Lo maravilloso de esta revelación es que el mismo movimiento que nos permite
acceder a lo más profundo de nosotros mismos es también aquel que nos conduce
más allá de nosotros mismos. Volviendo a la fuente de nuestro ser, somos, al mismo
tiempo, descentrados y empujados hacia nuestros hermanos. Y en movimiento
inverso, el salir de nosotros mismos, liberándonos del cómodo estar ligados a nuestro
ego, nos lleva hacia la verdad de nuestro ser, ya que somos conducidos a descubrir y
realizar una dimensión más auténtica de nuestra persona, más profunda que el yo y
que la pesadez de nuestra vida psicológica. Al entrar en la dinámica del don, entramos
en la dinámica de nuestra vida espiritual, que es lo más profundo de nuestro corazón.
Accedemos así a la verdadera libertad. Alguien decía que nuestro “yo” era la primera
de nuestras prisiones. Amando, somos liberados o, incluso, aliviados de ese “yo”.

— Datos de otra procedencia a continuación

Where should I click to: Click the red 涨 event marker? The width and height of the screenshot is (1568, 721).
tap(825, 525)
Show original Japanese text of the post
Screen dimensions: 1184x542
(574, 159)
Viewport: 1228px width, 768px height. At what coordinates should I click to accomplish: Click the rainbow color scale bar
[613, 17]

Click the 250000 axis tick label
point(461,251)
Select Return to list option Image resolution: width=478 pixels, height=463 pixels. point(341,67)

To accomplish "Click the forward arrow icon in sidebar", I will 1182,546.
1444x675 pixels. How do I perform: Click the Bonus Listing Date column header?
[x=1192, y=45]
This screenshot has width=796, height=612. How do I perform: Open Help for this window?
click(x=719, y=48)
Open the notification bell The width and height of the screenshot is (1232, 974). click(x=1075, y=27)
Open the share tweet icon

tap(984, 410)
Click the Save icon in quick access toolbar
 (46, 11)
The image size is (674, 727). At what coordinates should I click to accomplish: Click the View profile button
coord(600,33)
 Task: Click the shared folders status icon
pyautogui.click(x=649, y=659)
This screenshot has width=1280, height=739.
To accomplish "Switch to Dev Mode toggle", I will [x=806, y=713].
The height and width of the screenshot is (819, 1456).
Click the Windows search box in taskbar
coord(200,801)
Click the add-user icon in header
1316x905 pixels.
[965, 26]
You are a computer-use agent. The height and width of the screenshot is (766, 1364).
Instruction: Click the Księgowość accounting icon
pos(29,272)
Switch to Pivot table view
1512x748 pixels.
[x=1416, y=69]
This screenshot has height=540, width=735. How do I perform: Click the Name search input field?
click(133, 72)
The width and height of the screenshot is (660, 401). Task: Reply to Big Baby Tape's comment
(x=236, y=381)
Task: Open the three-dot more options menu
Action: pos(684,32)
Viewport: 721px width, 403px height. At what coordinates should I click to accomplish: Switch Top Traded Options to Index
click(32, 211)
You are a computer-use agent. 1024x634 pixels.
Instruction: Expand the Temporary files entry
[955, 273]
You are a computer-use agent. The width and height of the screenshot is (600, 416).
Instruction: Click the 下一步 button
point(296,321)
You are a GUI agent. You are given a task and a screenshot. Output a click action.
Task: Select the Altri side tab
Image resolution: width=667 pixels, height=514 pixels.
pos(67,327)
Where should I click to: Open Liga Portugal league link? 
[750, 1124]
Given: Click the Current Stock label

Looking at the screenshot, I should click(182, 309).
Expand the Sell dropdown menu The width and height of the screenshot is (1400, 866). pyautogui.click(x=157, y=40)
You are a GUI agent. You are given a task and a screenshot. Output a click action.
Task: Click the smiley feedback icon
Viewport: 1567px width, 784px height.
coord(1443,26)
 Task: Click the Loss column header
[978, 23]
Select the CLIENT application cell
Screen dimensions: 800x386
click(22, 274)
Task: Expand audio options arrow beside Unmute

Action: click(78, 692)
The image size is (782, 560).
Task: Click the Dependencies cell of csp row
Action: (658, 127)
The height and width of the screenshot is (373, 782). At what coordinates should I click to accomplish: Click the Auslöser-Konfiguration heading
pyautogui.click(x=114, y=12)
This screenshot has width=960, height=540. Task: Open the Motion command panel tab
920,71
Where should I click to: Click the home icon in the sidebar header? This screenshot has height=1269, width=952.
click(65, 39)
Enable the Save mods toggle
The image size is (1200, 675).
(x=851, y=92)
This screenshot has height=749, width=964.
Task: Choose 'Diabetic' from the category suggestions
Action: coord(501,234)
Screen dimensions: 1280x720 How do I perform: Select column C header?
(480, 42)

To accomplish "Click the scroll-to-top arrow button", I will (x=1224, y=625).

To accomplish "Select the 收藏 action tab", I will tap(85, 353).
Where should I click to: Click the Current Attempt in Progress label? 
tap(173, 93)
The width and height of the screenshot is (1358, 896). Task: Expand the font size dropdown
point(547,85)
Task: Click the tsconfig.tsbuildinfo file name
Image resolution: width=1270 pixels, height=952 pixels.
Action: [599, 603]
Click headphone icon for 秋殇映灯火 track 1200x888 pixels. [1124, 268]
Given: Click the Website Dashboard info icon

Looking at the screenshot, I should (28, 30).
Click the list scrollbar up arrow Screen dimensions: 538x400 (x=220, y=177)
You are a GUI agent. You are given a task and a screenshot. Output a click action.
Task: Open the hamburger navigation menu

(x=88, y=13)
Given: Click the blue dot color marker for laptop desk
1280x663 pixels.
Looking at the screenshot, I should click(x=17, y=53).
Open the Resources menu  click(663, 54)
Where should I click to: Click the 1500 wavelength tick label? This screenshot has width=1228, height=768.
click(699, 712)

Un gran filósofo judío, comentador del Talmud, Emmanuel Lévinas, nos muestra
que modificando apenas el espacio entre dos letras del hebreo, el mandamiento que
meditamos podría leerse así: “Ama a tu prójimo, es tú mismo”. No se trata de
identificarse con su prójimo o de identificar al prójimo con uno mismo, sino de entender
que amar a tu prójimo es ser tú mismo. Que tú eres tú mismo en el movimiento que te
lleva hacia tu prójimo. Eres verdaderamente tú cuando te descentras para ir hacia el
otro. Ese es el secreto de aquello que nos reúne: nuestra vida verdadera no está sólo
en nosotros, clausurada en nosotros mismos, sino que ella se encuentra y se realiza
en el movimiento por medio del cual aceptamos ser desposeídos de nosotros mismos
para darnos al otro. Nuestro centro de gravedad está fuera de nosotros… delante de
nosotros.
* Teólogo moral y decano de la Facultad de Teología de Lyon. Este artículo fue
publicado en dos partes por la revista francesa Croire, aujourd’hui (Números 138 y 139
de septiembre 2002). Traducción de Roberto Saldías, S.J.